The thing we must do most urgently is gain a better understanding of the polycrisis’s underlying mechanisms. Why are so many of the world’s critical systems tipping into negative territory simultaneously?


§ Dan Hill on Strategic Design. An excellent talk at the Melbourne School of Design, where he does a great job of providing an overview of strategic design. He also talks about designers in public vs private practice, something that needs to be rebalanced and is a valid and important point for various other disciplines.


§ What if everything turns out OK? The power of imagining a better future. “You should see it too, he says. Smell it. Hear it. There are children playing in the street again. Deafening dawn choruses. Cycle lanes chocka with rush-hour traffic. Indie shops galore. Restaurants spilling onto streets. No homelessness. Oodles of civic pride. Crystal-clean rivers rewilded by beavers. Community orchards. Pollen on the breeze. No fumes, no smog, just fresh air.”

Futures, foresights,
forecasts & fabulations

Into our centaur future
I’m active in RADAR’s Discord community, where an excellent team is currently working on Centaur Futures and are holding en event around the topic. “Discover the future of human and machine ft. guest speakers like Rob Hopkins and Ari Melenciano. Join the RADAR community for two interactive online sessions in November.” Find out more & book tickets here. Use code SENTIERS10 for 10% off.
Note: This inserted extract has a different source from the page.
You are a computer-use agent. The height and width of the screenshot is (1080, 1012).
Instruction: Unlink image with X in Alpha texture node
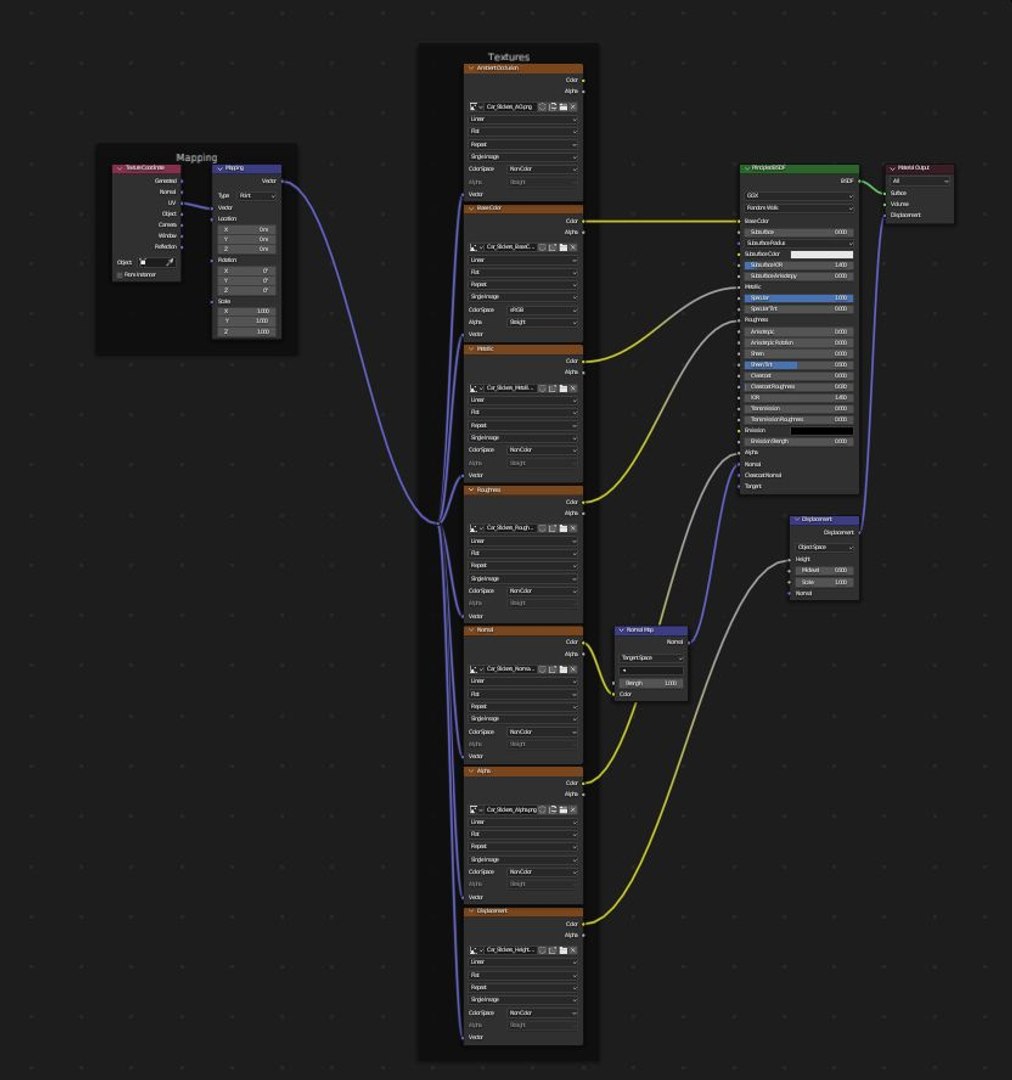(x=573, y=810)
Regenerative Futures: Eight principles for thinking and practice
“Distils this research into eight guiding principles that provide a framework for transformation whilst also recognising that regenerative futures are context specific and unique to place.”

Education in 2050
“We've compiled a speculative look at the next 30 years of education, grounded in the results of our 2023 Future of Education Report.”

Algorithms, Automation, Augmentation

Deepfakes of Chinese influencers are livestreaming 24/7
“These streamers are not real: they are AI-generated clones of the real streamers. As technologies that create realistic avatars, voices, and movements get more sophisticated and affordable, the popularity of these deepfakes has exploded across China’s e-commerce streaming platforms.”

Adobe created a symbol to encourage tagging AI-generated content
“Adobe and other companies have established a symbol that can be attached to content alongside metadata, establishing its provenance, including whether it was made with AI tools.” I am unconvinced.

How people create and destroy value with generative AI
A study conducted by BCG found that using generative AI for creative product innovation improved performance by 40% compared to a control group, while using it for business problem-solving resulted in a 23% decrease in performance.